Stated problem A
Decide whether each statement agrees with the squirrel hunting thread: (i) the youth hunter Huntinbull took out was careful with his firearm, (ii) scallop saw several squirrels on the opener, and (iii) bubba911200 was shooting with a full choke. Answer yes or no for each, and quote the deciding words from the thread.

Extract to read
++++
# First squirrel outing



## Huntinbull (Apr 10, 2004)

Took a first time youth hunter out for squirrel today. He did a great job. Very careful with his firearm and his shot choices. Proud of him.


----------



## scallop (Apr 1, 2007)

Took the boy out for a little bit Sunday for the opener. Did not see a one. Heard a few but that is all. Mighty warm it was though. Still had a great time out in the woods with my son.


----------



## M.Magis (Apr 5, 2004)

I took my soon to be 5 year old out. He must be getting older, he kept telling me to be quiet.  We managed a couple, but didn't spend too much time at it.


----------



## frostymug56 (May 7, 2012)

made it out wednesday. got to my honey-hole at 9,, walked back out with 4 at 10:20. saw 3 others but never got a shot on them. not bad for 1 1/2hr.


----------



## T-180 (Oct 18, 2005)

Good for you guys getting those kids out !!!! Mine are adults now and they still love to get out for squirrels when they get a chance. Haven't been out yet, but hope to in the next week or so.


----------



## bubba911200 (Dec 31, 2012)

Just was out and not a one knocked three out of the trees but ran off


----------



## T-180 (Oct 18, 2005)

bubba, what gauge are you using, load, & choke?? Something seems wrong with 0-3. That's also why I almost never use a shotgun for squirrels, I hated seeing one get away like that.


----------



## bubba911200 (Dec 31, 2012)

20ga #6 7/8oz cylinder


----------



## jray (Jan 20, 2006)

#4's with a full choke is my rule of thumb just keep it out in front of them.


----------



## fishintechnician (Jul 20, 2007)
++++
Stated problem B
Now move to the rows below and write out again the part that opens with the line containing "1717x966 pixels. How" and closes with the line containing "tap(178, 154)", both lines included, keeping the requests and subtracting 11 from every coordinate in the answers. Leave the pictures out.
++++
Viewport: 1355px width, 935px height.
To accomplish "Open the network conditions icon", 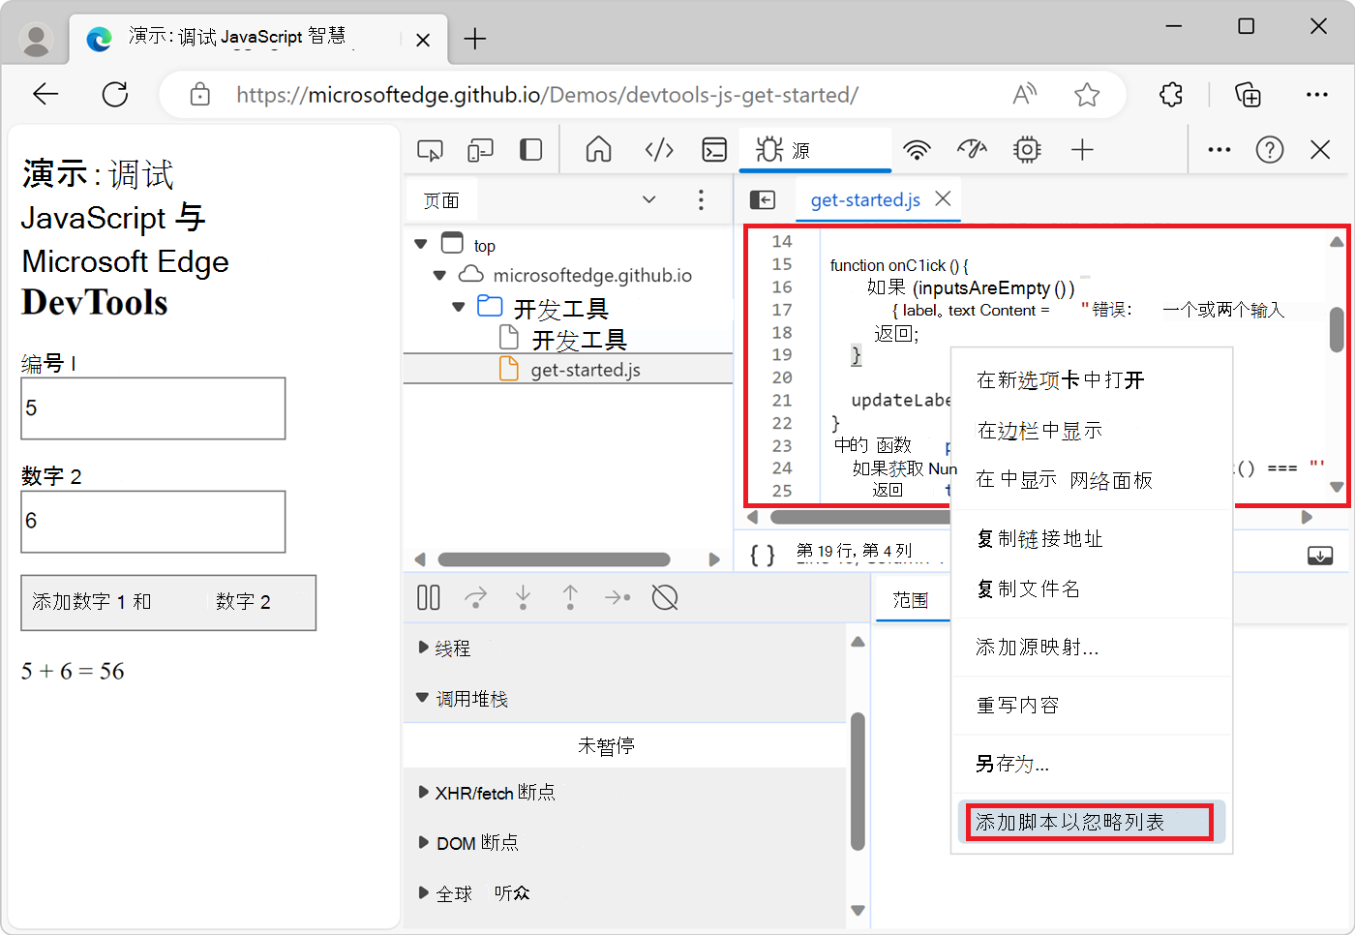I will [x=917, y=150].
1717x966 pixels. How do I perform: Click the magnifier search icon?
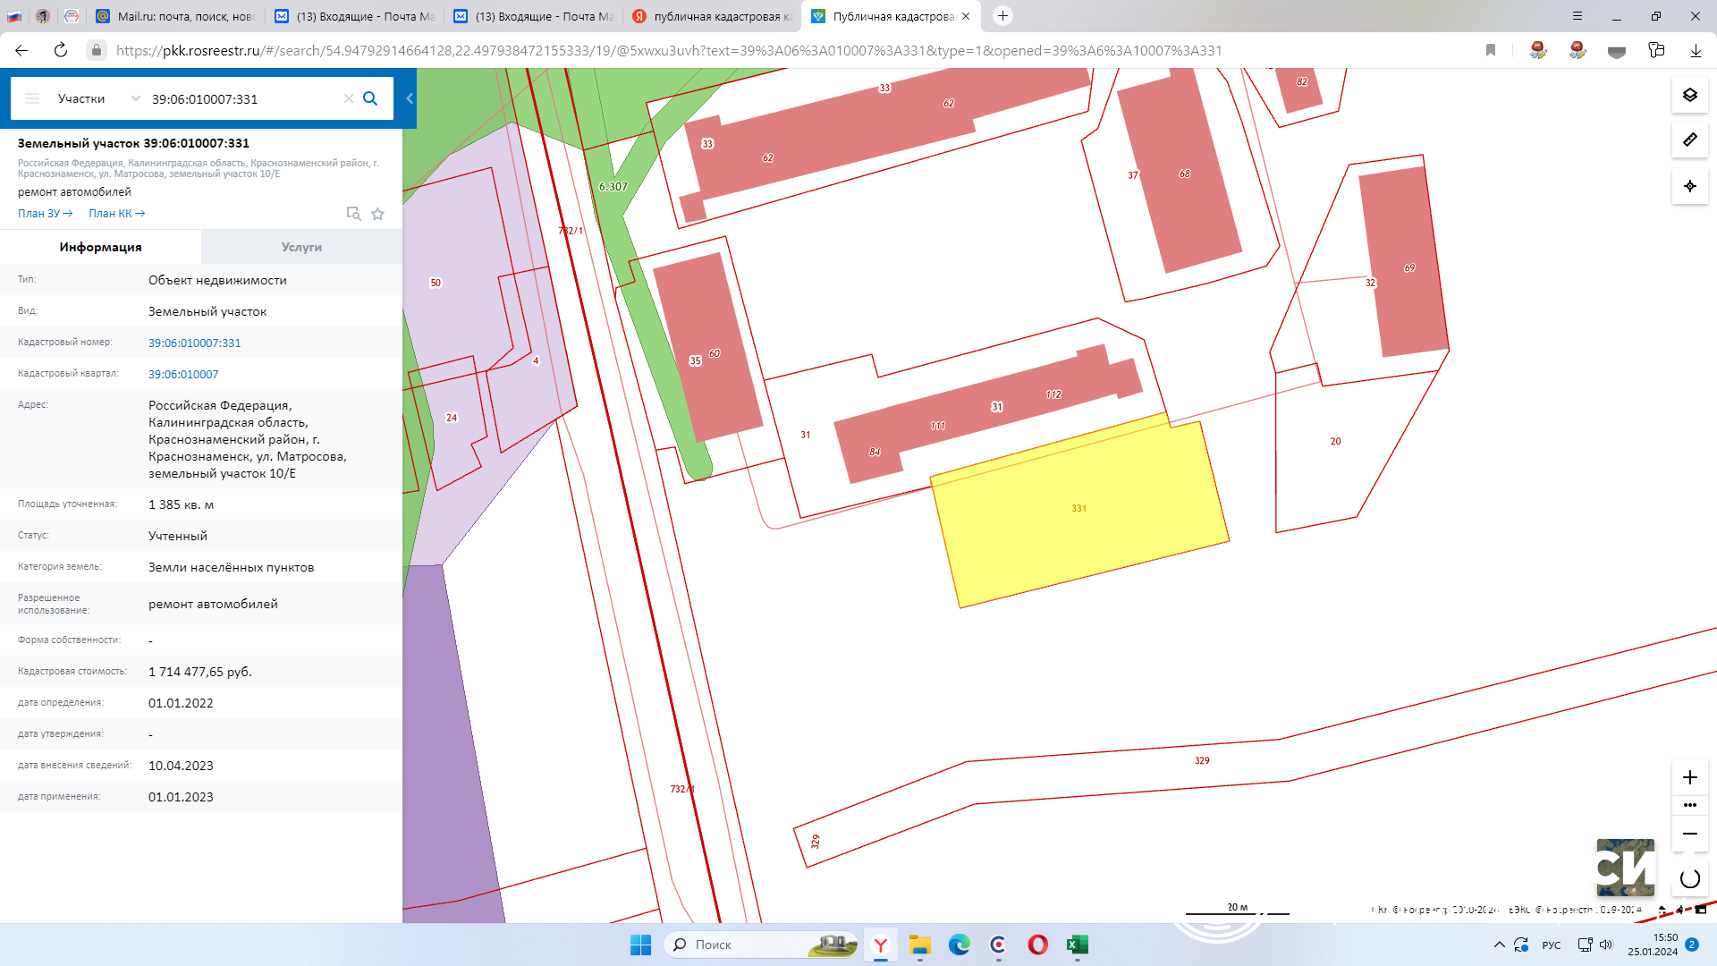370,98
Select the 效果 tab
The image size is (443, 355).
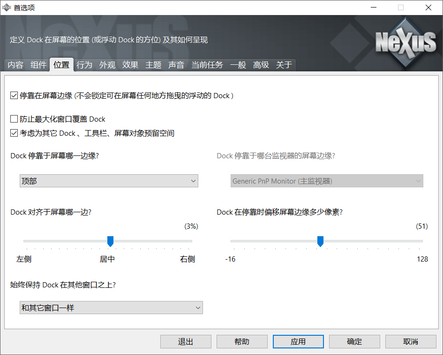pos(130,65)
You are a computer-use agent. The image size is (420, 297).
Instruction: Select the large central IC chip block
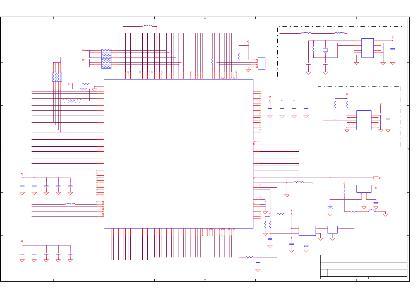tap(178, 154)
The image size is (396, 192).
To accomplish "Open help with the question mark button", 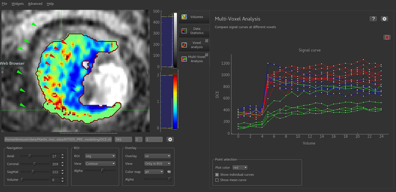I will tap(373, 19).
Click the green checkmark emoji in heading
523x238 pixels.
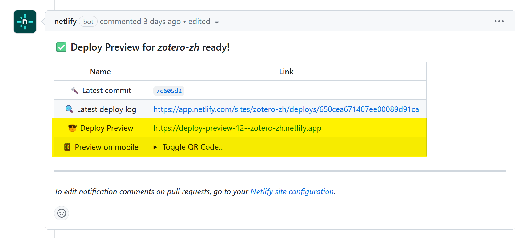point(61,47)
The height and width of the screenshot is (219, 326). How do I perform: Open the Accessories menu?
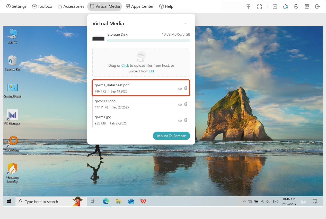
++++
Task output A
(i) Yes: "Very careful with his firearm and his shot choices."
(ii) No: "Did not see a one. Heard a few but that is all."
(iii) No: "20ga #6 7/8oz cylinder"

Task output B
1717x966 pixels. How do I perform: Click the magnifier search icon?
359,87
Select the 效果 tab
The image size is (443, 355).
pos(119,54)
You are a computer-use agent. The image size is (420, 297).
Instruction: Select the large central IC chip block
tap(167, 143)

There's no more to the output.